Originally published in the International Journal of Frontier Missions, vol 9:2

Made available through the GEM World Christianity Collection


Though complex, the measuring and monitoring of both evangelism and evangelization are essential in achieving balance in mission-the state in which every people receives a fair share of the global mission force. Paradoxically, the future of mission could be in the hands of only 18 agencies.

In this article, we tackle the toughest nut of all, if we want to measure or monitor frontier mission-how to quantify all the varieties of evangelization, including the organized activity-individual or collective-that we term evangelism. What follows is an exploratory attempt to define the boundaries and to stake out the territory. We solicit the reader's assistance or feedback on this subject, especially if it is mathematical or methodological.

This essay constructs, compiles, and then interprets two new global diagrams in our 10-year ongoing series of 49 diagrams to date.
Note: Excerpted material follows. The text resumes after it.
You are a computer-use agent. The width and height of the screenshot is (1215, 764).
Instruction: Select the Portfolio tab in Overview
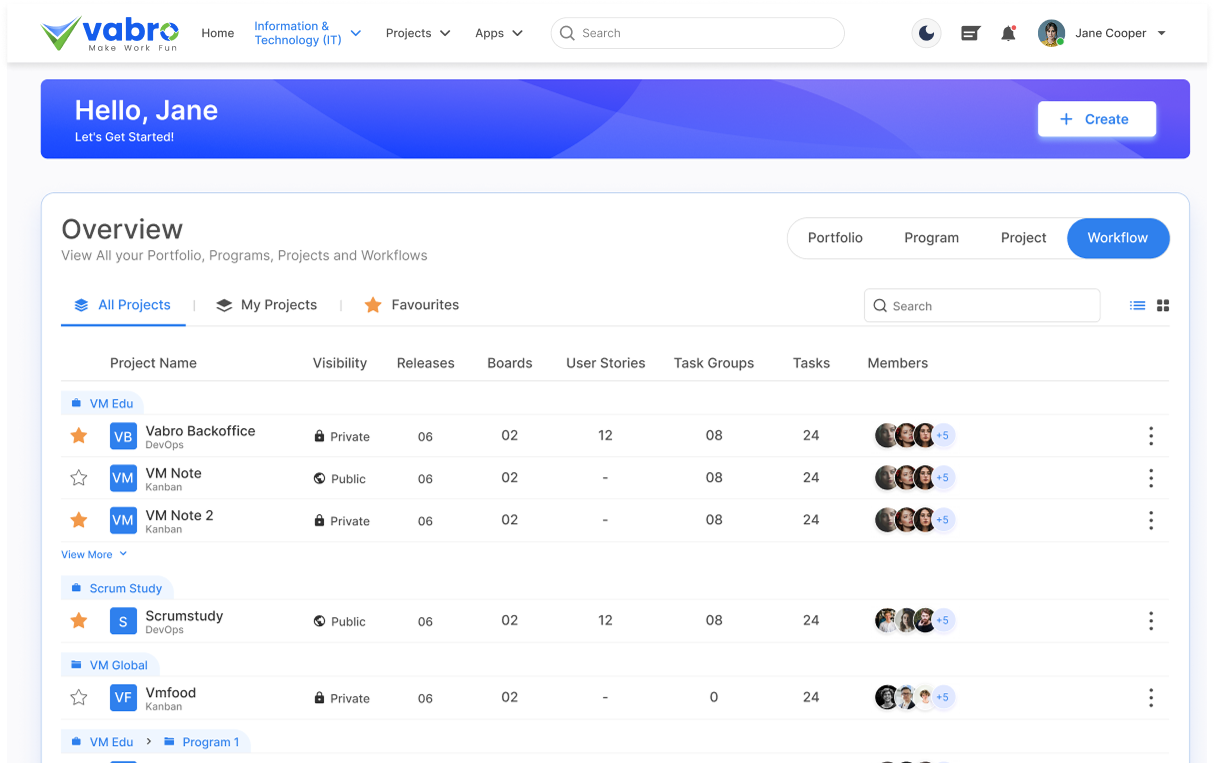point(835,238)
The first, Global Diagram 48 deals with the quantifying of evangelization as an overall concept, under which we have identified and described 300 different dimensions and 700 different verbal facets. (These are all listed in AD 2000 Global Monitor, No. 16, page 3).

The second, Global Diagram 49, then extends the analysis to the measurement of evangelism itself, the actual giving of opportunities to people to become Christ's disciples.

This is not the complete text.